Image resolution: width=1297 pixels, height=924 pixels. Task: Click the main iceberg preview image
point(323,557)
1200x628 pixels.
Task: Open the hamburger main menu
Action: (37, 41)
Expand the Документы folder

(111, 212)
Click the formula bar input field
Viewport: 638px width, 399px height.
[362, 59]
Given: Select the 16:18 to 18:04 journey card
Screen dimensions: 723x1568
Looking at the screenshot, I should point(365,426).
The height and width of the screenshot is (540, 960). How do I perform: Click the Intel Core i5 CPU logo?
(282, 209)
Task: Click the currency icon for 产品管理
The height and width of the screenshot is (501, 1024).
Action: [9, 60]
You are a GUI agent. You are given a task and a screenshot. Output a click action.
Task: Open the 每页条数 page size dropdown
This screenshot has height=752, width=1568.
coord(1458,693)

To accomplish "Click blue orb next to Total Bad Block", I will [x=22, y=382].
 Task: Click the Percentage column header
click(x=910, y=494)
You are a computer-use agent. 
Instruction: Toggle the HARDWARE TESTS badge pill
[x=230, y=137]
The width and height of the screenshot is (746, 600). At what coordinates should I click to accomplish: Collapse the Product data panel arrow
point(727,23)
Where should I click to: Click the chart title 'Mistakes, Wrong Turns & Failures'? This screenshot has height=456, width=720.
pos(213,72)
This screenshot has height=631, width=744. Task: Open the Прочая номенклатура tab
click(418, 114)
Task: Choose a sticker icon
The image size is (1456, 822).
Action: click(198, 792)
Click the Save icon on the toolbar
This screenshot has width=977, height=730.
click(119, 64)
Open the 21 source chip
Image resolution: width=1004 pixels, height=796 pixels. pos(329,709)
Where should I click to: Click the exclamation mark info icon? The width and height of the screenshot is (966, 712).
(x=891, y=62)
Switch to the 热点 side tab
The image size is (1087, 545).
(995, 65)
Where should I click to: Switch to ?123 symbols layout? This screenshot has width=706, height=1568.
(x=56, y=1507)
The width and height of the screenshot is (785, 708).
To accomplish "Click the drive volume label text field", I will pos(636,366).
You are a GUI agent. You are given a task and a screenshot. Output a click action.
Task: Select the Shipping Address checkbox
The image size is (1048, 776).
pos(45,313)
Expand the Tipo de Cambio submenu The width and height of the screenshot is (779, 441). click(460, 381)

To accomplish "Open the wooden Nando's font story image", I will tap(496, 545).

**Work to be completed**
Your answer should contain every entry, transcribed exactly.

**Output of the exercise**
Image resolution: width=1297 pixels, height=924 pixels. Task: Click the main iceberg preview image
point(323,557)
1200x628 pixels.
Task: Open the hamburger main menu
Action: (37, 41)
Expand the Документы folder

(111, 212)
Click the formula bar input field
Viewport: 638px width, 399px height.
[362, 59]
Given: Select the 16:18 to 18:04 journey card
Screen dimensions: 723x1568
Looking at the screenshot, I should point(365,426).
The height and width of the screenshot is (540, 960). How do I perform: Click the Intel Core i5 CPU logo?
(282, 209)
Task: Click the currency icon for 产品管理
The height and width of the screenshot is (501, 1024).
Action: [9, 60]
You are a GUI agent. You are given a task and a screenshot. Output a click action.
Task: Open the 每页条数 page size dropdown
This screenshot has height=752, width=1568.
coord(1458,693)

To accomplish "Click blue orb next to Total Bad Block", I will [x=22, y=382].
 Task: Click the Percentage column header
click(x=910, y=494)
You are a computer-use agent. 
Instruction: Toggle the HARDWARE TESTS badge pill
[x=230, y=137]
The width and height of the screenshot is (746, 600). At what coordinates should I click to accomplish: Collapse the Product data panel arrow
point(727,23)
Where should I click to: Click the chart title 'Mistakes, Wrong Turns & Failures'? This screenshot has height=456, width=720.
pos(213,72)
This screenshot has height=631, width=744. Task: Open the Прочая номенклатура tab
click(418, 114)
Task: Choose a sticker icon
The image size is (1456, 822).
Action: click(198, 792)
Click the Save icon on the toolbar
This screenshot has width=977, height=730.
click(119, 64)
Open the 21 source chip
Image resolution: width=1004 pixels, height=796 pixels. pos(329,709)
Where should I click to: Click the exclamation mark info icon? The width and height of the screenshot is (966, 712).
(x=891, y=62)
Switch to the 热点 side tab
The image size is (1087, 545).
(995, 65)
Where should I click to: Switch to ?123 symbols layout? This screenshot has width=706, height=1568.
(x=56, y=1507)
The width and height of the screenshot is (785, 708).
To accomplish "Click the drive volume label text field", I will pos(636,366).
You are a GUI agent. You are given a task and a screenshot. Output a click action.
Task: Select the Shipping Address checkbox
The image size is (1048, 776).
pos(45,313)
Expand the Tipo de Cambio submenu The width and height of the screenshot is (779, 441). click(460, 381)

To accomplish "Open the wooden Nando's font story image", I will tap(496, 545).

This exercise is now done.